(Estratto)
==*==

L’albero genealogico del mio olandese
dicembre 2, 2013
Mood: gratificato
Reading: Reif Larsen, Le mappe dei miei sogni
Listening to: Blues Jam in Chicago – I Can’t Hold Out [il blues mi ha ormai rapita, ciao]
Watching: Shame di Steve McQueen
Eating: biscotti al burro
Drinking: te
A un’analisi generica e poco approfondita, l’apprendimento di una nuova lingua sembra contenersi in una memorizzazione granitica di vocaboli, costrutti sintattici, regole grammaticali e principi di pronuncia, una somma monumentale di elementi in effetti la cui incombenza soltanto potrebbe giustificare l’incuria di un altro aspetto nodale relativo all’apprendimento di una nuova lingua, laddove questa venga appresa in uno Stato che l’abbia come sua ufficiale, andandoci a vivere a un certo punto, e per strada piuttosto che sui libri: ovvero che, l’acquisizione di vocaboli, costrutti sintattici, regole grammaticali e principi di pronuncia segue il solco della necessità, vale a dire colui che si sperimenta in una nuova lingua impara dando di volta in volta precedenza a quello di cui ha bisogno nella vita di tutti i giorni e in merito al quale avverte urgenza di espressione perché conta tanto, molto più in un contesto tutto nuovo, la possibilità di raccontarsi. La qual cosa significa che si potrebbe guardare ai personali e diversi processi di apprendimento di una nuova lingua per dedurre dove e come colui che si sperimenta nella specifica nuova lingua in questione stia andando.

==*==

(Compiti)
1/ Secondo l'estratto sull'apprendimento di una nuova lingua, quale solco segue l'acquisizione di vocaboli, costrutti sintattici, regole grammaticali e principi di pronuncia?
2/ Riprendi l'estratto sull'apprendimento di una nuova lingua dal punto in cui si ferma e prosegui il ragionamento con qualche frase nello stesso stile.

(Dati)
==*==

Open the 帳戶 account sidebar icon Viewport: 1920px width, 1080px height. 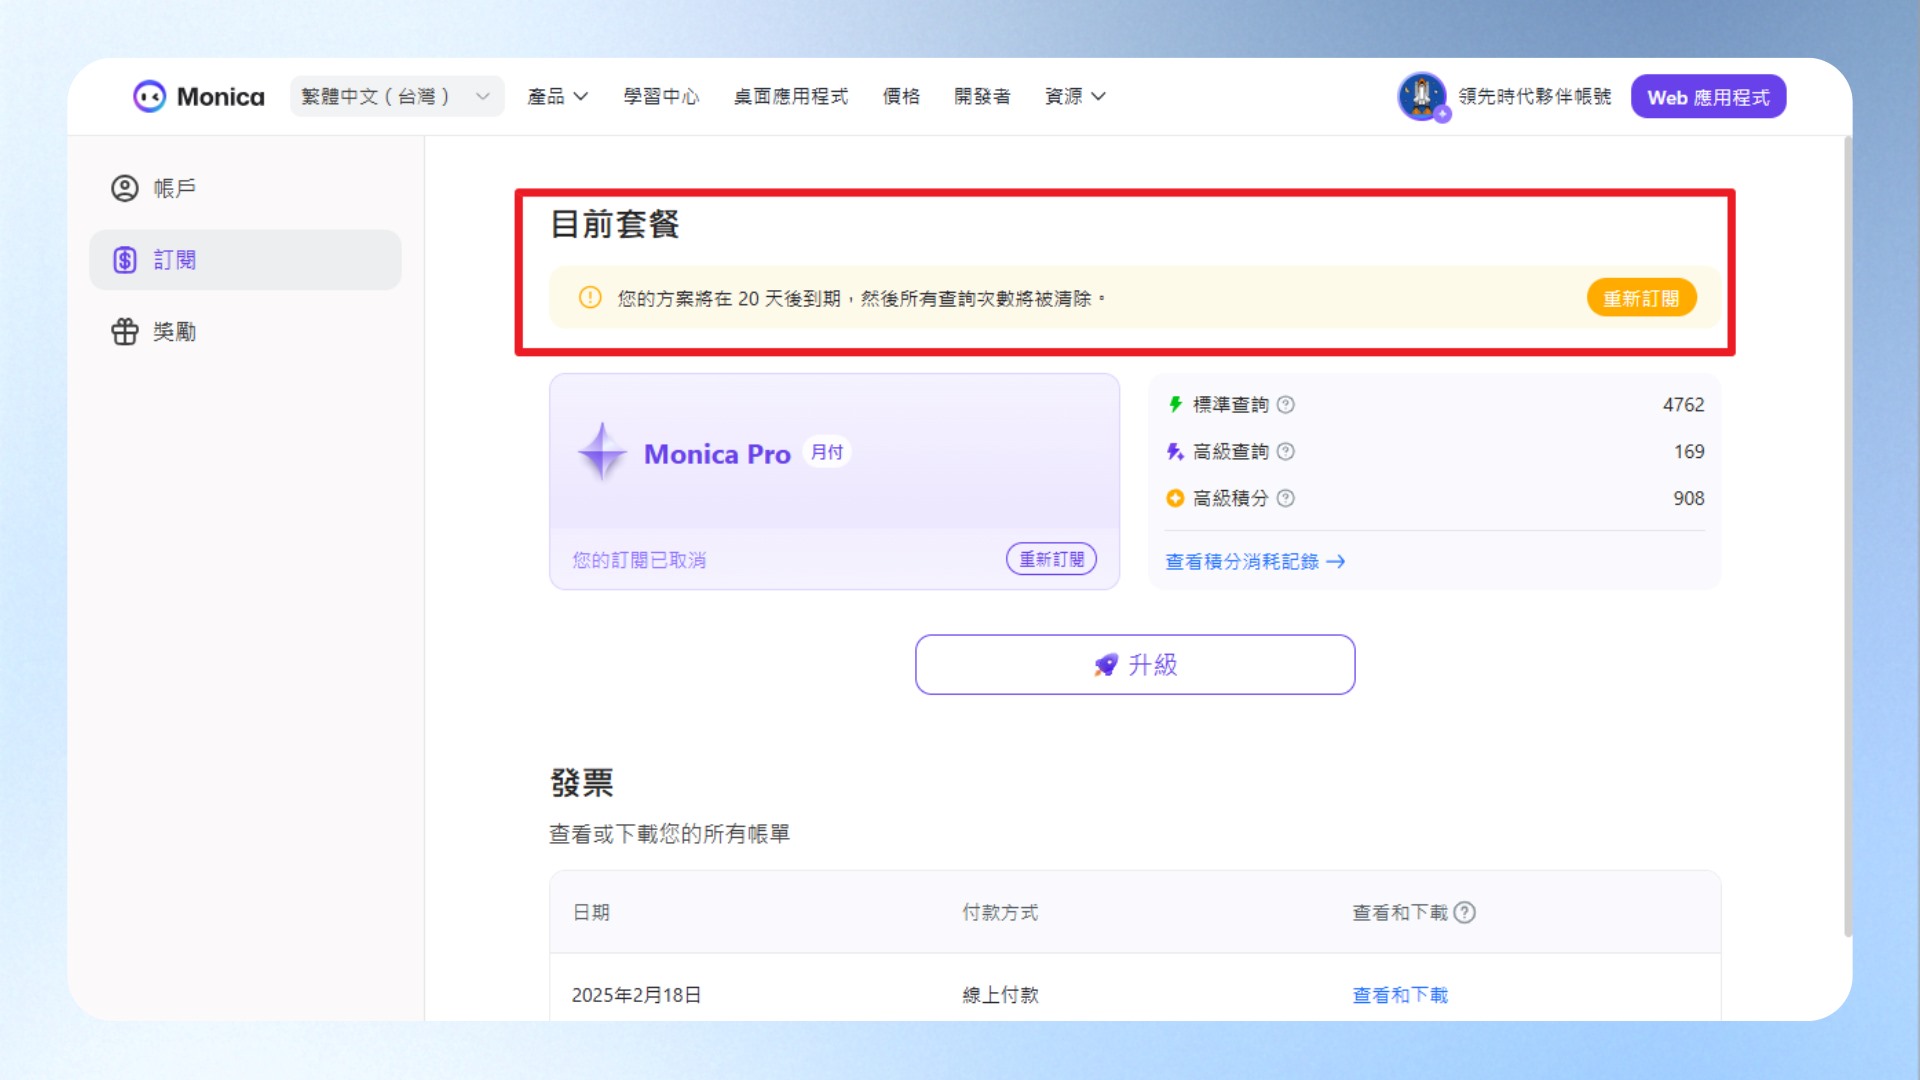(125, 188)
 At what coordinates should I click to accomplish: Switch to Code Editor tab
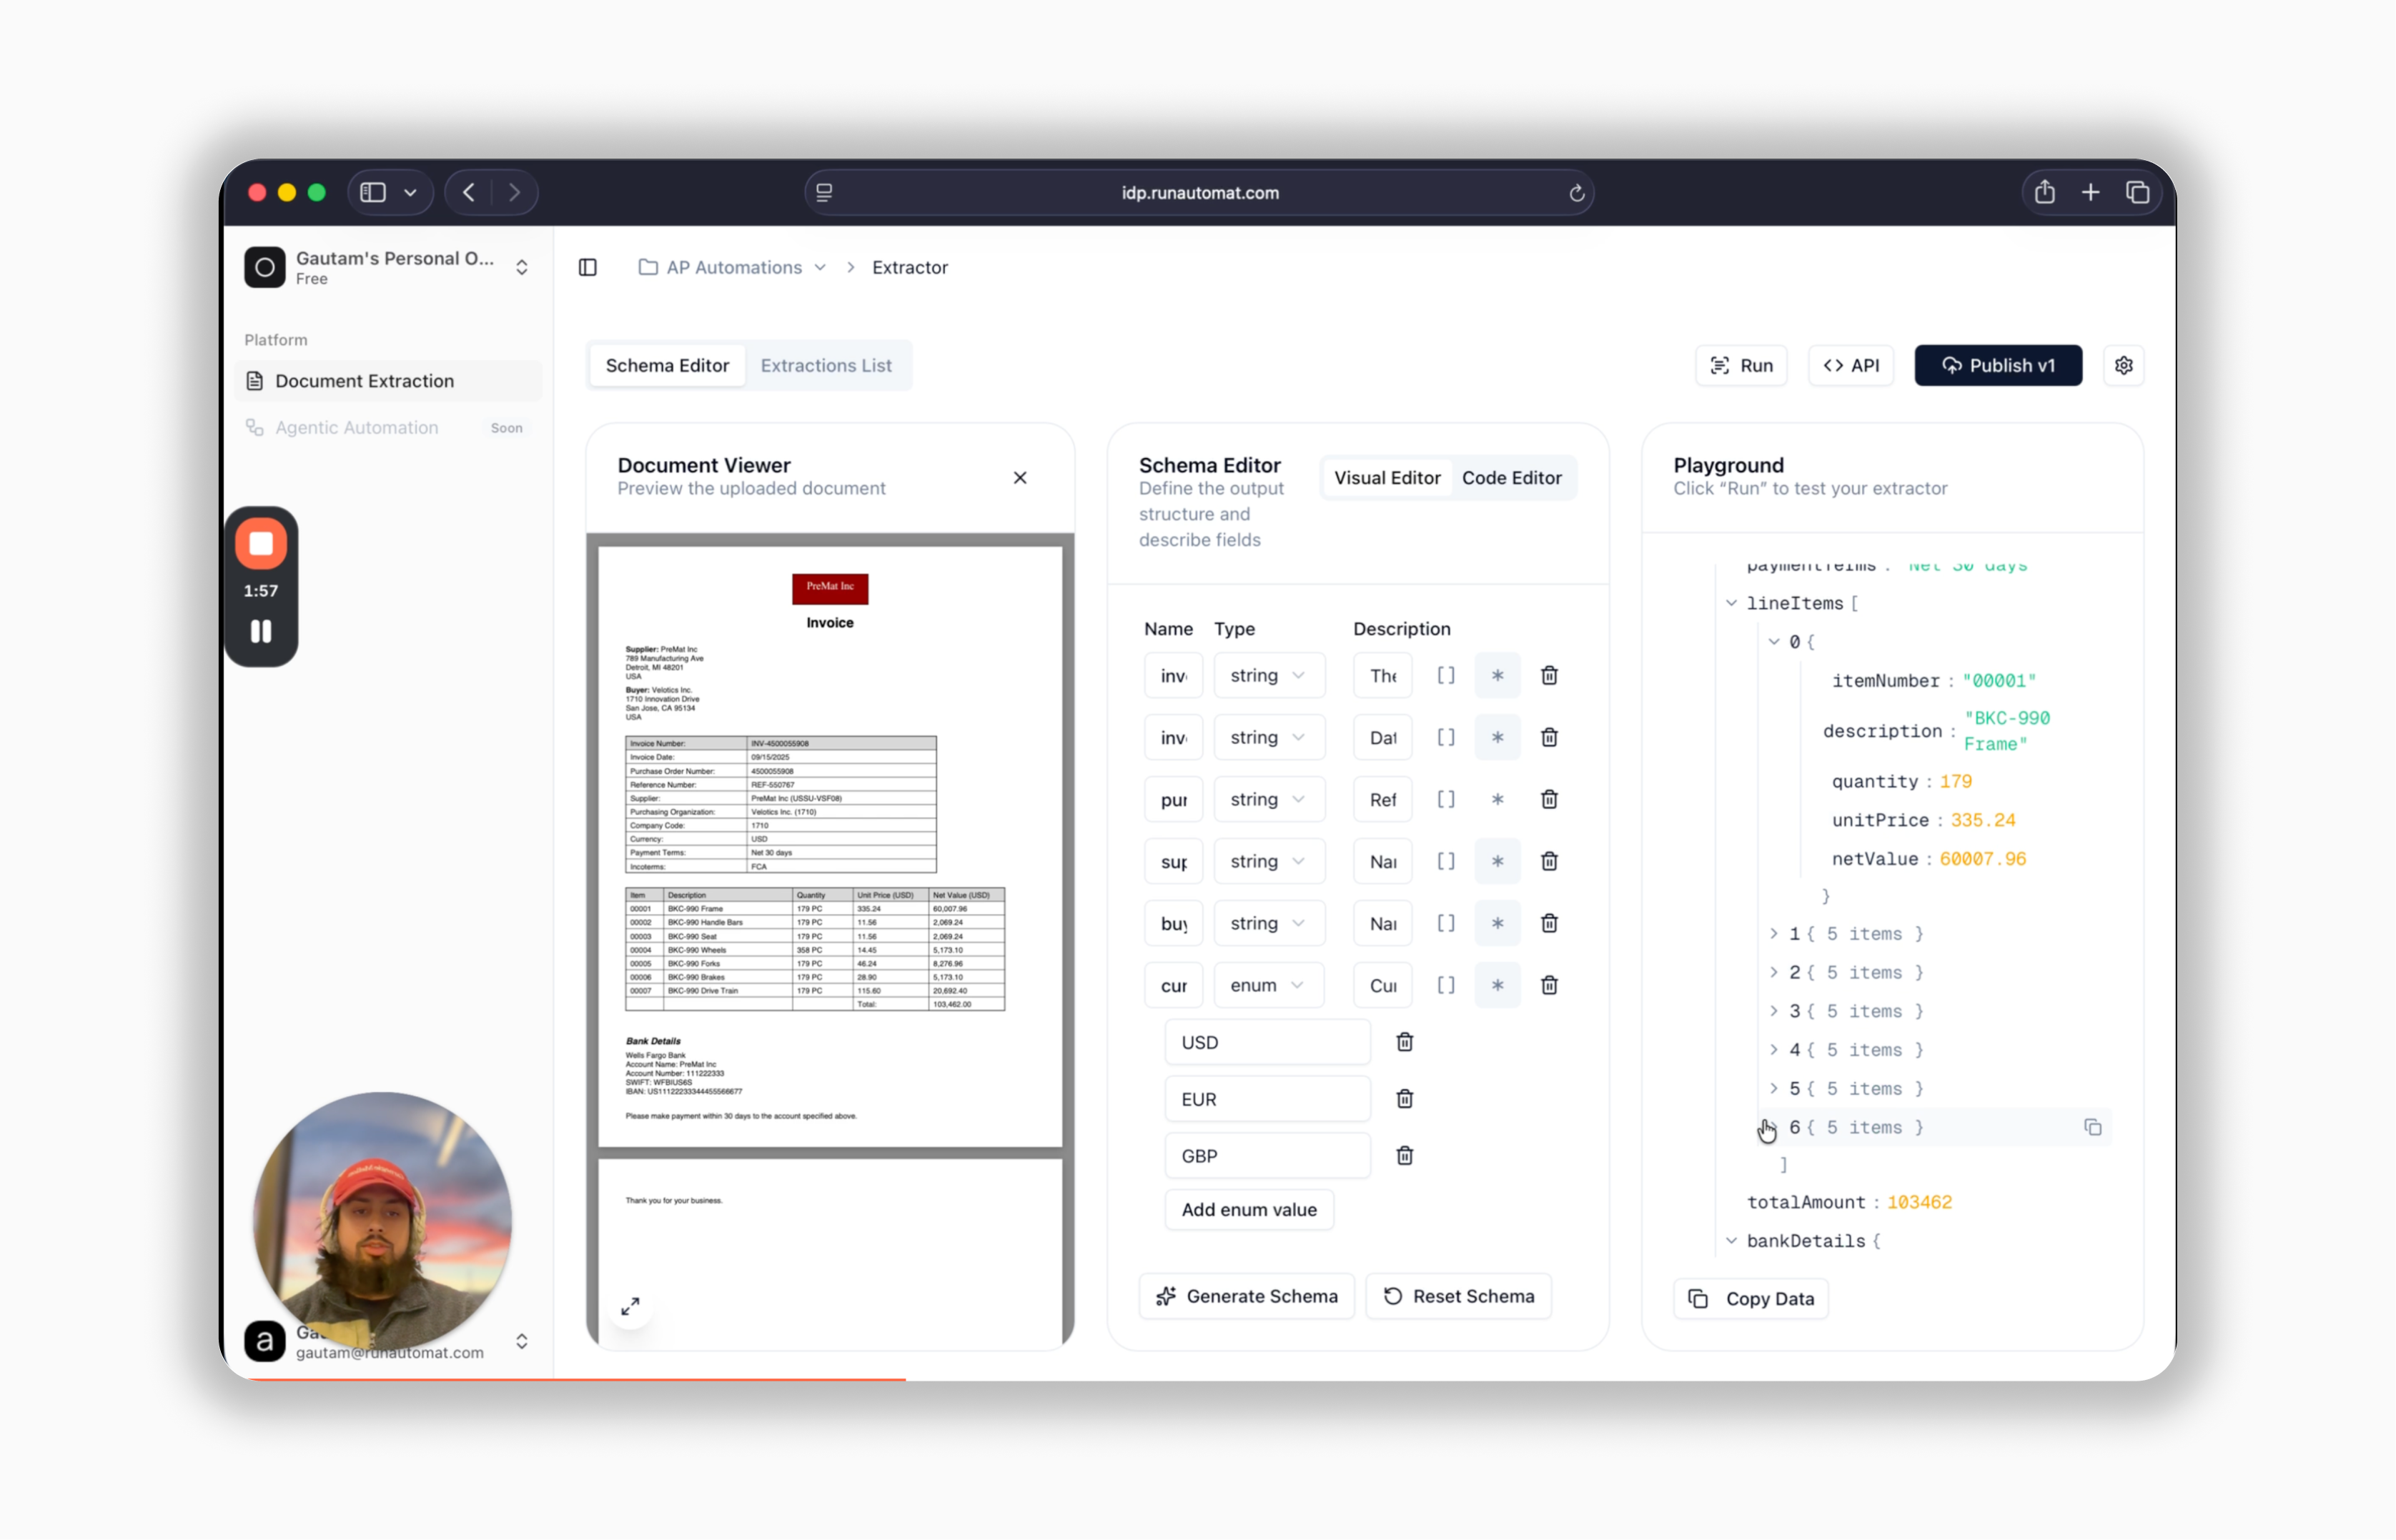tap(1510, 477)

==*==

(Risposte per compito)
1/ Il solco della necessità.

2/
Ho considerato allora la possibilità di utilizzare l’albero genealogico del mio olandese – di cui, mentre lo conosco, tengo traccia su foglietti sparpagliati insieme a lunghe liste di ordinazioni, cose da fare, promemoria e pensieri – come punto di introduzione a un’informazione su quello che mi succede dentro.
Ho rilevato che tra le prime asserzioni, accanto a vocaboli come tot ziens (ci vediamo), dank u veel (grazie), alstublieft (prego), mooi (bello), bierje (birretta), artisjokken (carciofi), ansjovis (acciughe), emerge
Ik ben niet kwijt. Ik ben een zwerver.
(Io non sono persa. Io sono una vagabonda.)
trovata un giorno nel capitello di un libro su una panchina in stazione a Rijswijk.
Tra le ultime – wat willen jullie drinken? (cosa volete bere?), mag ik de rekening? (posso avere il conto?), gezellig (intraducibile se non con un concetto a metà tra fico e accogliente), het spijt me (mi dispiace), opdonderen nu (vaffanculo) – si distingue, invece
Ik ben zoek naar mij.
(Io mi sto cercando.)
indotta da una serie illimitata di tentativi telefonici per rintracciare qualcun altro, Goedemiddag. Met Dorotea. Ik ben zoek naar Tizio. (Buon pomeriggio. Sono Dorotea. Sto cercando Tizio.)
Nel mezzo:
Een man op de maan.
(Un uomo sulla luna.)
e
Ik will graag […]
(Io vorrei […])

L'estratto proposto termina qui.